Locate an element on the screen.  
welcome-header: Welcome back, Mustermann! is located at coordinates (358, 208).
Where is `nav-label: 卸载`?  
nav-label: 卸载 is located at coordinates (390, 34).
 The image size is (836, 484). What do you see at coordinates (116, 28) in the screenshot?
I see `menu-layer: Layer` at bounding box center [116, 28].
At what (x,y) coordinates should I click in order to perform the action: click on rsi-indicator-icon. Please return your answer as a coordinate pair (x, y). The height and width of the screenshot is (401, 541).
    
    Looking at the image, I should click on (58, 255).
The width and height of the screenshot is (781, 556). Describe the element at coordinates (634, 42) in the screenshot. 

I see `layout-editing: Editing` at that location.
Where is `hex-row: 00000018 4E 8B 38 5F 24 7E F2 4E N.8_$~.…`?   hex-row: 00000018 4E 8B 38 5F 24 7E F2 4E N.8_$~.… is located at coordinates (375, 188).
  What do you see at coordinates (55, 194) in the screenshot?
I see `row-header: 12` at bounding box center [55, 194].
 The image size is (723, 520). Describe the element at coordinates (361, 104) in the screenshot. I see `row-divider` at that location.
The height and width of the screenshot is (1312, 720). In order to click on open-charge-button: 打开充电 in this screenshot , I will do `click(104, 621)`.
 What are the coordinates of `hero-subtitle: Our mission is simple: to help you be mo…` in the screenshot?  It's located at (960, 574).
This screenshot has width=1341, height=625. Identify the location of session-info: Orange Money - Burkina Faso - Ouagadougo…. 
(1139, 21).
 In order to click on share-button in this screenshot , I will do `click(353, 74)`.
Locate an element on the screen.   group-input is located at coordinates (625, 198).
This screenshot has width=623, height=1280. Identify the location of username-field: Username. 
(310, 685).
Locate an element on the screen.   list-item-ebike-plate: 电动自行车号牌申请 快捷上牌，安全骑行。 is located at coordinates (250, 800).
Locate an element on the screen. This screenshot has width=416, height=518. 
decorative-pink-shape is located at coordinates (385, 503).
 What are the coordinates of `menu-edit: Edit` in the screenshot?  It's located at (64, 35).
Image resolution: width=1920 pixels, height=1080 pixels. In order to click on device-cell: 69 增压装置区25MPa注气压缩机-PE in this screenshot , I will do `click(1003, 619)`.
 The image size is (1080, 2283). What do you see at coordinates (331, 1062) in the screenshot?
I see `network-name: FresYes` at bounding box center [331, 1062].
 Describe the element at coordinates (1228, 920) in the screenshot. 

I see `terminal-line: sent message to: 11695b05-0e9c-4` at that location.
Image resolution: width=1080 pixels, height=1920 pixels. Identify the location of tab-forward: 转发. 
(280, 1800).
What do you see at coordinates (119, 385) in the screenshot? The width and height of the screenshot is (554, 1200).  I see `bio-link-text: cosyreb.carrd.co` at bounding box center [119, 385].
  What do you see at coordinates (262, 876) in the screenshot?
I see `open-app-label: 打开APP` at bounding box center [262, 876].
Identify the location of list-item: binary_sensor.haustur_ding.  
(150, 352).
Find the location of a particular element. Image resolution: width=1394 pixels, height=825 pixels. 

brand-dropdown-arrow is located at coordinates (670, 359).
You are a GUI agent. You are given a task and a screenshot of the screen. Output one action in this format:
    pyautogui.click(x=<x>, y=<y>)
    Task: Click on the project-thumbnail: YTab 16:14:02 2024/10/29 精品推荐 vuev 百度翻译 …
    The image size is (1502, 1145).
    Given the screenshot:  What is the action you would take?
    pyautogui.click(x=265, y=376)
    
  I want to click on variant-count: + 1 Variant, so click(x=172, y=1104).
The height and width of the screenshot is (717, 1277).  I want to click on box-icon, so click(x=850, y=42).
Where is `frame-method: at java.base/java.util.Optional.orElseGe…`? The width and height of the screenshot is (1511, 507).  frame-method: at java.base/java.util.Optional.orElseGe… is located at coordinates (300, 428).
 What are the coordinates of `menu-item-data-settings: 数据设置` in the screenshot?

TO-DO ITEM:
List every line of the entries above that contains the string "location", matching case exactly.

YOUR RESPONSE:
I see `layout-editing: Editing` at that location.
 The image size is (723, 520). Describe the element at coordinates (361, 104) in the screenshot. I see `row-divider` at that location.
This screenshot has width=1341, height=625. Identify the location of session-info: Orange Money - Burkina Faso - Ouagadougo…. 
This screenshot has width=623, height=1280. Identify the location of username-field: Username. 
I see `terminal-line: sent message to: 11695b05-0e9c-4` at that location.
Image resolution: width=1080 pixels, height=1920 pixels. Identify the location of tab-forward: 转发. 
Identify the location of list-item: binary_sensor.haustur_ding.  
Find the location of a particular element. Image resolution: width=1394 pixels, height=825 pixels. 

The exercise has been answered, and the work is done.